*** DOCUMENT EXCERPT ***
Char to unsigned char - c

I have a buffer structure with a field
char inc_factor;
which is the amount of bytes to increment in a character array. The problem is that it must be able to hold a value up to 255. Obviously the easiest solution is to change it to unsigned char, but I'm not able to change the supplied structure definition. The function:
Buffer * b_create(short init_capacity, char inc_factor, char o_mode)
Takes in those parameters and return a pointer to a buffer. I was wondering how I would be able to fit the number 255 in a signed char.

You can convert the type:
unsigned char n = inc_factor;
Signed-to-unsigned conversion is well defined and does what you want, since all three char types are required to have the same width.
You may need to be careful on the calling end (or when you store the char in your structure) and do something like f(n - UCHAR_MAX) or so (since again, if this is negative and char is unsigned, all is well).

Lets use the term "byte" to represents 8-bits of storage in memory.
A byte with the value of "0xff" can be accessed either as an unsigned character or as a signed character.
BYTE byte = 0xff;
unsigned char* uc = (unsigned char*)&byte;
signed char* sc = (signed char*)&byte; // same as "char", the "signed" is a default.
printf("uc = %u, sc = %d\n", *uc, *sc);
(I chose to use pointers because I want to demonstrate that the underlying value stored in memory is the same).
Will output
uc = 255, sc = -1
"signed" numbers use the same storage space (number of bits) as unsigned, but they use the upper-most bit as a flag to tell the cpu whether to treat them as negative or not.
*** End of DOCUMENT EXCERPT ***
*** SUPPLIED ENTRIES ***
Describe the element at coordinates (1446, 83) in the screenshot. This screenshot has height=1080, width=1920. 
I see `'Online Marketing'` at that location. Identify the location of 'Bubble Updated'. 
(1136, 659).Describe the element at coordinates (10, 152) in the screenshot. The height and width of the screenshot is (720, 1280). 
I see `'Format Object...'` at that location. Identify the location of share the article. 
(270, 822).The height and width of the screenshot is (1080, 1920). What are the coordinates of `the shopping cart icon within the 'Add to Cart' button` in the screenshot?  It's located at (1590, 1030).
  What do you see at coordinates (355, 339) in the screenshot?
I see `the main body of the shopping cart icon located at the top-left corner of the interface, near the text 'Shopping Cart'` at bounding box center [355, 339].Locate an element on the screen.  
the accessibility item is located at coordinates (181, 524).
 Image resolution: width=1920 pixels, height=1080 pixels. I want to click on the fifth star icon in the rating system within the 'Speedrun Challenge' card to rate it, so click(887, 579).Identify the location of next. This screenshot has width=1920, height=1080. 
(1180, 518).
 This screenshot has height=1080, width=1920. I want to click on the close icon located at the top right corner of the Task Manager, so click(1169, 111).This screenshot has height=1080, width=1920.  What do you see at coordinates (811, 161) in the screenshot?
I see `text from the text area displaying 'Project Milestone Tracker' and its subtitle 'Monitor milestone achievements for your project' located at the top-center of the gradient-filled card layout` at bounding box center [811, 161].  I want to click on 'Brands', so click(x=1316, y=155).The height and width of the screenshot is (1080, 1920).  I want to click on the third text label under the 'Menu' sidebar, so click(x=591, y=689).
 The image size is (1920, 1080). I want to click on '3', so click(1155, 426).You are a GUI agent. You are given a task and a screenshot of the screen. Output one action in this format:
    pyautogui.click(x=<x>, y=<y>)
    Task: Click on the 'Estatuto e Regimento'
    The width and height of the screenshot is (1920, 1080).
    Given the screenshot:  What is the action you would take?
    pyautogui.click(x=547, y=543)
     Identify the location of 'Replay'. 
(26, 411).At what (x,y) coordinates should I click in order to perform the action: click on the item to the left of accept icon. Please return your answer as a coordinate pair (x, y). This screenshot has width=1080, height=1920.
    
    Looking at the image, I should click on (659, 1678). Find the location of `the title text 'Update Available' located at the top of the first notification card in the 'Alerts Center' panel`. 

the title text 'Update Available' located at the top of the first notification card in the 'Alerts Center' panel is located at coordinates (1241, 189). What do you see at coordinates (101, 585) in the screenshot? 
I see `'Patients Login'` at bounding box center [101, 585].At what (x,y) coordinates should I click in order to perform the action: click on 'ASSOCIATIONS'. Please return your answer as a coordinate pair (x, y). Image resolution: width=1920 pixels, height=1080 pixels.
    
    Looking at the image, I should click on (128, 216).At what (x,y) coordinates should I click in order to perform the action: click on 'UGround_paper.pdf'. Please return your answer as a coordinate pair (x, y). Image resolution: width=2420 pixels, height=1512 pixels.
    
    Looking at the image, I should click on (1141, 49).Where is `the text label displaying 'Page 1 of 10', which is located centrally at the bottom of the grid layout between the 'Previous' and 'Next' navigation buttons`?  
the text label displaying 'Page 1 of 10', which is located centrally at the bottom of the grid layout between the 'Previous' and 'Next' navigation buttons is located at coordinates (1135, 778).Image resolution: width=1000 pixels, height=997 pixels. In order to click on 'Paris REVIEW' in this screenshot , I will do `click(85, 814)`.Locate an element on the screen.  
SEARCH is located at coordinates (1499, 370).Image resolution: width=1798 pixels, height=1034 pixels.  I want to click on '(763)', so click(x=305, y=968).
*** End of SUPPLIED ENTRIES ***
◆ DIRECTIONS
A. Summarize the char-to-unsigned-char discussion in two sentences.
B. According to the char-to-unsigned-char discussion, what does the printf example output?
C. Please copy from the char-to-unsigned-char discussion the stretch from "Char to unsigned" through "a signed char.".

◆ PER-TASK OUTPUTS
A. A buffer structure has a char field, inc_factor, that must hold values up to 255, but the supplied structure definition cannot be changed to use unsigned char. The replies explain that converting the value to unsigned char is well defined because all three char types have the same width, and they show that a byte of 0xff reads as 255 when unsigned and -1 when signed.

B. uc = 255, sc = -1

C.
Char to unsigned char - c

I have a buffer structure with a field
char inc_factor;
which is the amount of bytes to increment in a character array. The problem is that it must be able to hold a value up to 255. Obviously the easiest solution is to change it to unsigned char, but I'm not able to change the supplied structure definition. The function:
Buffer * b_create(short init_capacity, char inc_factor, char o_mode)
Takes in those parameters and return a pointer to a buffer. I was wondering how I would be able to fit the number 255 in a signed char.